Monday, Jan. 11, 1954
The Fight Over Blight
Yankee New England has the nation's worst unemployment problems, partly because it has lost big pieces of its industry to the booming South. Massachusetts' mophaired Freshman Senator John Kennedy, a curious blend of Boston conservatism and New Deal liberalism, is firm in his belief that the Federal Government should do something to slow down this economic migration. Democrat Kennedy has delivered long speeches in the Senate, has written for magazines--and even crossed the Mason-Dixon Line to defend his program. Last week he offered the clearest statement of his argument to date in a 4,000-word article in the Atlantic, aptly subtitled "The Struggle for Industry."
Natural Reasons. "Why do industries move South?" asks Kennedy. One cause, he admits, is "the South's natural advantages," e.g., lots of fresh, pure water, a milder climate, plenty of elbow room. Another is the South's progress toward matching New England's pools of skilled labor, its research services, its markets and facilities. "Perhaps the most important of all, the South has a much larger supply of labor, primarily from the farms . . . thus enabling employers to select the youngest and most adaptable."
Also, the South has cheap power, largely because of "the influence" of federal programs. "The man who wants to start a moderate-size industry," writes Kennedy frankly, "would pay an annual electric bill in Boston of $26,800, but in Chattanooga only $11,000 [for the identical electric consumption]." New England, he points out, has not obtained a single federal hydroelectric project.
Kennedy wants action in the areas where, he says, federal law permits conditions in the South which are "unfair or substandard by any criterion." He snuggles up to the Fair Deal line long enough to blame the Taft-Hartley law for crippling union organization in the South.* He is on far sounder ground when he recommends an increase in the outdated 75-c- an-hour minimum wage (which provides the wage floor in some rural Southern plants) and abolition of the device of "learners' permits," which allow even lower pay. Federal-tax amortization benefits, he says, have been "disproportionately granted to Southern plants." Federally regulated shipping rates "discriminate unduly" against New England (although he admits that New England is badly located to exploit the big new markets of the Southeast and Southwest). And worst evil of all, in Kennedy's book, "one of the most obviously unfair inducements offered to those [industries], considering migration, is the tax-free plant built by a southern community with the proceeds of federally-tax-exempt municipal bonds."
In addition to the minimum-wage increase, Kennedy wants social security equalized and union privileges guaranteed. He wants tax loopholes closed, and "equal consideration given to all areas in ... tax write-offs, transportation rates and Government contracts and projects." He calls for federal help in achieving "the expansion and diversification of industry in our older areas," federal loans to new industry, and tax amortization benefits.

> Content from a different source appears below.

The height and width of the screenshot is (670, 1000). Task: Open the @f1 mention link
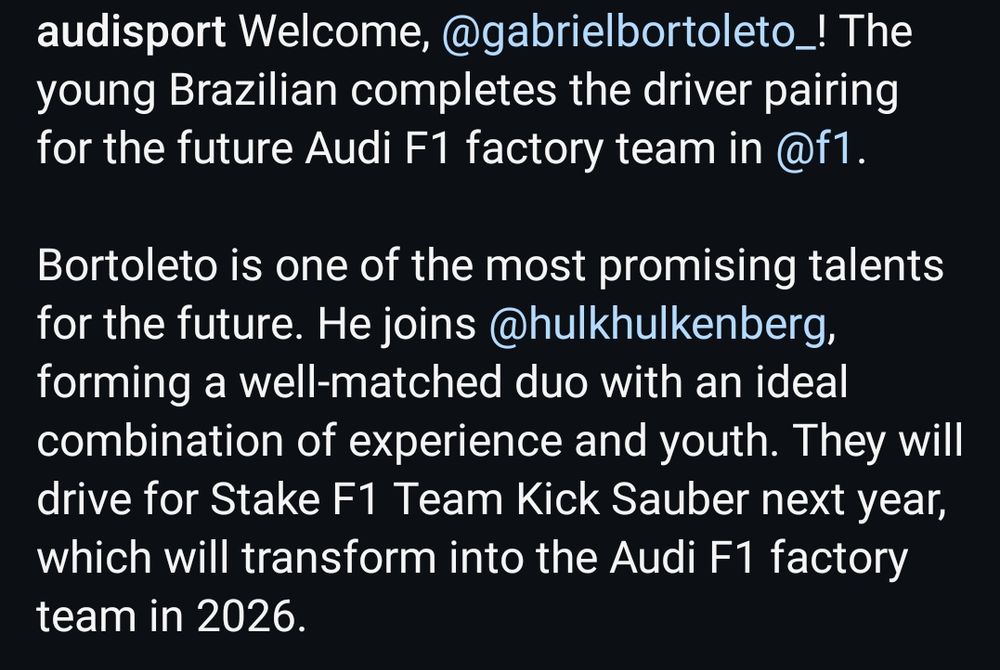coord(814,149)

"Creeping Socialism." Last week President Eisenhower took a short step in John Kennedy's direction. During the 1952 campaign, as he swung through depressed Lawrence and Lowell, Mass., Ike had promised to do something about New England. His follow-through came in the form of a memo to the principal defense-procurement agencies, giving his vigorous endorsement to an Office of Defense Mobilization program for stepping up defense spending in blighted areas. The plan's principal features: 1) to set aside from 20% to 30% of major defense contracts for areas of unemployment, providing that plants in the area can meet the lowest competitive bid of plants anywhere else in the U.S., and 2) to offer faster-than-normal tax write-offs for new defense plants locating in the areas of unemployment.

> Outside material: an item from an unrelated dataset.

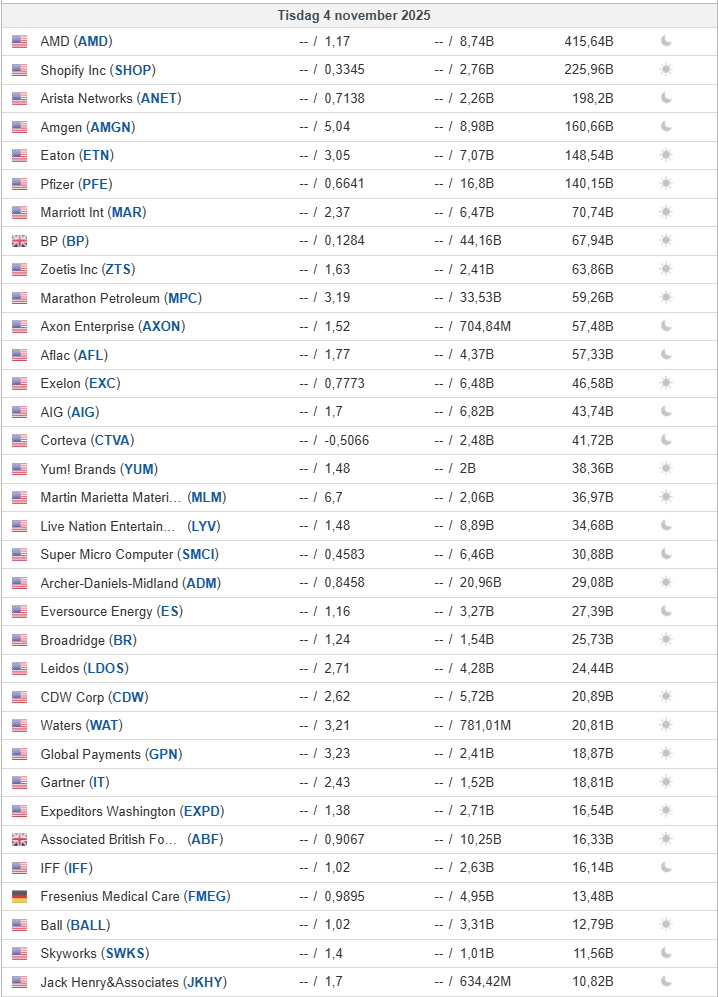Screen dimensions: 718x997
Task: Click the 415,64B market cap value for AMD
Action: pos(588,41)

The President's memo did not specify any industries or any regions, but the South was certain that Ike meant New England, and Southern politicos rent the air with cries of alarm. "An invitation to corruption," Georgia's Richard Russell called it. "Creeping socialism," said Arkansas' Bill Fulbright. Georgia's Walter George, ranking Democrat on the Senate Finance Committee, declared that it would be better for the Federal Government to pay unemployment compensation to New England's jobless rather than "to throw the economy of the nation out of kilter" by encouraging the expansion of industry in New England.
California's Bill Knowland, the Senate Majority Leader, rushed in on behalf of the lusty new Far Western industry, assured the Southerners that he thought a 20%-to-30% set-aside too large, and that the whole Eisenhower program was "too wide and [needed] curtailment."
The dustup promised little success for John Kennedy's crusade, since most of Kennedy's recommendations would require action by Congress. But it gave the U.S. a reminder of how fast a region can change its line once it changes its economy: Yankee New England was now openly in the lists for federal help, while the South and West, which used to yell for federal help against the East Coast octopi, now speak in the phrases of laissez-faire.
*Union organization in the South lagged before the Wagner Act was passed and after it was passed; it still lagged after Taft-Hartley replaced the Wagner Act.